リザの時と違って、今の僕はそんなに強化されていない。
あの時はドーピングで辛うじて勝てた。
だから、目の前の魔物には今は僕一人の力で対抗するしかない。
けれども、巨大なその前脚によって生じる風圧からそれは「テロマの剣」がなければ「強化魔法」込みの状態でもただで済まされないのを感じ取った。
「グルァ!!」
―喰ラウ!!―
しかし、僕は目の前の巨大な魔物だけに意識を取られる訳にはいかない。
他の魔物たちも極上の餌である僕を狙って、次々と襲い掛かってきている。
ただこの程度なら攻撃を受けても問題はないだろう。
だけど、
足を取られるのはマズイ!!
直接的な死因にはなり得ないが、それでも動き止められたら命取りになる。
だから、避けなくてはならない。
「ギッ!?」
―喰ラッ!?―
先ずは一体!
避けた直後、間を置かず魔物を斬り捨てた。
今は少しでも魔物を減らしていかなくてはならない。
一体でも足を取られることになれば、それで終わりだ。
だから、一体でも数を着実に減らしていかなくてはならない。
『「テロマの剣」の魔物への切れ味は魔力を消費せずとも変わらん』
「テロマの剣」の魔物に対する切れ味は魔力を消費しても変わらない。
つまりは地道に魔物の数を減らしていくことに関しては適している。
「グルァ!!」
―喰ラウ!!―
「ぐっ……!」
しかし、それでも大型の魔物に対してはかなりのリスクがある。
仮令、両断できたとしてもこちらも深手を負う可能性もある。
それが目の前の一体との戦いだけならいいが、複数の敵相手にはマズイ。
漁夫の利ではないけれども、大型の魔物との戦いで消滅した後に残っている魔物に襲われたらたまったものじゃない。
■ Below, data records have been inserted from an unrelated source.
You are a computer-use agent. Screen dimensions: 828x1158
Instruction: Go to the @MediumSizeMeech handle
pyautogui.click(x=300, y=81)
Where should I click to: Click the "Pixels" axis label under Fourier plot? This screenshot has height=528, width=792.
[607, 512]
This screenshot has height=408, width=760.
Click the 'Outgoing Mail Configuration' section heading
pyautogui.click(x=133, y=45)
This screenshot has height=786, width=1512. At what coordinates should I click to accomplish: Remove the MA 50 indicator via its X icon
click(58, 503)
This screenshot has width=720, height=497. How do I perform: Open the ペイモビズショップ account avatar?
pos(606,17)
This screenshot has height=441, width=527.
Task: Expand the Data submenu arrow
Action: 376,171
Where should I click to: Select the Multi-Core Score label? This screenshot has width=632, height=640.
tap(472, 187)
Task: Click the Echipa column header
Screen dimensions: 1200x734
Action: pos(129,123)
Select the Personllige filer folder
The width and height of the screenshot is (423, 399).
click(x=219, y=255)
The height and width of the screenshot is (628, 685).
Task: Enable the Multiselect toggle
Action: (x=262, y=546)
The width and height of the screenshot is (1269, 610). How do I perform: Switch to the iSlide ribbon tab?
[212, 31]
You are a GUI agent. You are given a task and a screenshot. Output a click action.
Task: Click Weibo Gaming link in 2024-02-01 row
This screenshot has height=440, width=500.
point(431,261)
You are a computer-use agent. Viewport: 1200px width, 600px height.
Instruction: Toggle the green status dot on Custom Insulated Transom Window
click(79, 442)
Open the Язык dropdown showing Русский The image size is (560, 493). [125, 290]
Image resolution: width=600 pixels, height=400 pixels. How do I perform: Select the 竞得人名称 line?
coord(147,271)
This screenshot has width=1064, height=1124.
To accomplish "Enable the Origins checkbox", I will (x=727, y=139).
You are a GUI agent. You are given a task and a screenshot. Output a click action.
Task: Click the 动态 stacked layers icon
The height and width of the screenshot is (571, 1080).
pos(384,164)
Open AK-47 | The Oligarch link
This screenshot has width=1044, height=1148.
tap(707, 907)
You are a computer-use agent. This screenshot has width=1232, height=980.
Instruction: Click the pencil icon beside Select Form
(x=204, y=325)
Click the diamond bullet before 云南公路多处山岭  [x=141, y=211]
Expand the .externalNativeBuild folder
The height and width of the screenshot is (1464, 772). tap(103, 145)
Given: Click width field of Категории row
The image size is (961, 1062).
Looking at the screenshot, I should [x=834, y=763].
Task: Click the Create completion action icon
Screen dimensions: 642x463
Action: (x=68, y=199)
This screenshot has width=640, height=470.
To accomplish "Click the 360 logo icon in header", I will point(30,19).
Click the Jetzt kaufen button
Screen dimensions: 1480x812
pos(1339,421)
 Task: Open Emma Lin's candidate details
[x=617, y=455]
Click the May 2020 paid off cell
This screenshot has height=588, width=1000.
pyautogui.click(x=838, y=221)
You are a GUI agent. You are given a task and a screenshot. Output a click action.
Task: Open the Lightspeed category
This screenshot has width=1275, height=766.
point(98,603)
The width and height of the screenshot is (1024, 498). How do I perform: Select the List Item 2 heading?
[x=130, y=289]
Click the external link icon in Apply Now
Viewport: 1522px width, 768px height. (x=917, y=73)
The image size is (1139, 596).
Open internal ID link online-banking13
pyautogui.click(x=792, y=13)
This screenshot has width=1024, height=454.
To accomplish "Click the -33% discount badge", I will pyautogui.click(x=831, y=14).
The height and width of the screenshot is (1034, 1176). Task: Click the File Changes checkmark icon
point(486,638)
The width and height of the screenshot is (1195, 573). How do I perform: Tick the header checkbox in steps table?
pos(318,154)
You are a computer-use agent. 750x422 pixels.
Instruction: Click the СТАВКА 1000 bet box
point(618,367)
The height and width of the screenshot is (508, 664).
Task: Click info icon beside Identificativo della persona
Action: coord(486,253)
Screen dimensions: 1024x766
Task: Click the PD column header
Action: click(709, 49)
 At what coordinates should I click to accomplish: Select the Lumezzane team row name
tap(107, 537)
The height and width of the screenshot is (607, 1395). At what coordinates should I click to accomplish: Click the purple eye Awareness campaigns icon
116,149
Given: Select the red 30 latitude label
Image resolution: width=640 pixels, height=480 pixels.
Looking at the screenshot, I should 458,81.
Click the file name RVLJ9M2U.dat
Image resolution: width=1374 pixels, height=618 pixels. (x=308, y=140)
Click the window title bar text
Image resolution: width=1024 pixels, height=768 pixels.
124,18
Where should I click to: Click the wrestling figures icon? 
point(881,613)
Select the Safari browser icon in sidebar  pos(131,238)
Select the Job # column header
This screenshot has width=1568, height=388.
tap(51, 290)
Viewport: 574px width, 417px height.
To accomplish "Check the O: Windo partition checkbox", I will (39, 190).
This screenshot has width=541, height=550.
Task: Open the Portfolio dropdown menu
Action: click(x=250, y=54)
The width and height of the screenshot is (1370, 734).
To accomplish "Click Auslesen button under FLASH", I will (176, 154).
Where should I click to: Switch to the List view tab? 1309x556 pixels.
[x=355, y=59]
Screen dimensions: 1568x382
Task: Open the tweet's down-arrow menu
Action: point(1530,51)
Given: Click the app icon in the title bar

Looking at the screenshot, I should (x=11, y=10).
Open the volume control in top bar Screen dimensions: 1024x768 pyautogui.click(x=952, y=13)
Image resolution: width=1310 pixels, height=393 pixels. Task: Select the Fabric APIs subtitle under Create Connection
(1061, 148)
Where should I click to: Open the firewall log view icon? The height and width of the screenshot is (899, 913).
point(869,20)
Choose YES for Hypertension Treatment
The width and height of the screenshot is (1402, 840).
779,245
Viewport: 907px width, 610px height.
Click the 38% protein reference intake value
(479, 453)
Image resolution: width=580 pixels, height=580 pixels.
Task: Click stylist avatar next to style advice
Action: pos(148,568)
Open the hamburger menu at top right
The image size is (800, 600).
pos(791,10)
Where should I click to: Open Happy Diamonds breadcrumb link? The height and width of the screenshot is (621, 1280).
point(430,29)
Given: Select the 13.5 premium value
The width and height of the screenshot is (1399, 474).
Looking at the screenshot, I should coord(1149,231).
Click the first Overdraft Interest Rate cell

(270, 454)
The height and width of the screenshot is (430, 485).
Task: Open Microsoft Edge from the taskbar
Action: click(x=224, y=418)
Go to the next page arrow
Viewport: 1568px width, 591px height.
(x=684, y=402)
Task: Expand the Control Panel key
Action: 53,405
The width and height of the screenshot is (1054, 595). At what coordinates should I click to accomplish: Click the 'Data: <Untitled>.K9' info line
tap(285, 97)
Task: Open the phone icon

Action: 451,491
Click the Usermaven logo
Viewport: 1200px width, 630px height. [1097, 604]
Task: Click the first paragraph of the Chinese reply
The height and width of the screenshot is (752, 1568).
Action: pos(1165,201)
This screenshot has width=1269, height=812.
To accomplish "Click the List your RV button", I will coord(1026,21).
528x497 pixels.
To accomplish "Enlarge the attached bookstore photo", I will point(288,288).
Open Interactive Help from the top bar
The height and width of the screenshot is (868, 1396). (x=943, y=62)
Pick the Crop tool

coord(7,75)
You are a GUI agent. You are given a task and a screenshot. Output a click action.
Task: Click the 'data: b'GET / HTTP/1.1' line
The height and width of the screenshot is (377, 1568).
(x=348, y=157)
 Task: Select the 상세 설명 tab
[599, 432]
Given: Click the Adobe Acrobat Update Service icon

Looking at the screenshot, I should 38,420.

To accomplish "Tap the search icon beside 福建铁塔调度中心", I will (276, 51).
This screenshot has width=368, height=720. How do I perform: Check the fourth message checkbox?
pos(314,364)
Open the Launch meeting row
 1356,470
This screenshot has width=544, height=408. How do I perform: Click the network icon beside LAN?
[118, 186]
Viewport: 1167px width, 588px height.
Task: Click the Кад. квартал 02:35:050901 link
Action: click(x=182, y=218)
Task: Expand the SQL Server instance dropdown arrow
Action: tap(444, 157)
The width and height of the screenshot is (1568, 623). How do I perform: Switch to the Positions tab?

死にたくないけど、僕が死んだら必ずリザやリウン、そして、リナの心に影を残すことになる。
それは負けだ。
だから、大変だけど大型の魔物の攻撃を避けながら、通常の魔物の数を少しでも減らしていかなくてはならない。
今はまだ……!!
それでも、これはずっと続くわけじゃない。
その瞬間が来るまでこれを繰り返す。
疲れていくけど少しずつだけど楽にはなる
疲れは溜まる。
不安も生まれる。
けれども、斬っていく度に通常の魔物の数は確実に減っていき、大分戦いやすくなっているのも事実だ。
だから、決してこの行動は無駄ではない。
「グルァア!!」
―喰ラウ!!―
「ちっ!」
「キュル!?」
―ユウキ!?―
それでも、大型の魔物だけはどうにもならない。
単純にその巨体から伺える体力は生命力の強さに直結していることを痛感させられる。
「リザ!大丈夫だから、下がっていて!」
僕を案じるリザが駆け寄ろうとしたのを僕は止めた。
心配してくれるのは嬉しい。
でも、その為に彼女が危険な目に遭うのは僕の負けだ。
何よりも
まだだ!!
「グルァアアアアアアア!!」
―喰ラウ喰ラウ喰ラウ喰ラウ―!!
まだ、相手の数も、僕の魔力も尽きていないし、その時が来ていない。
まだ頑張れるし、まだ倒れる訳にはいかない。
だから、まだ僕は戦う。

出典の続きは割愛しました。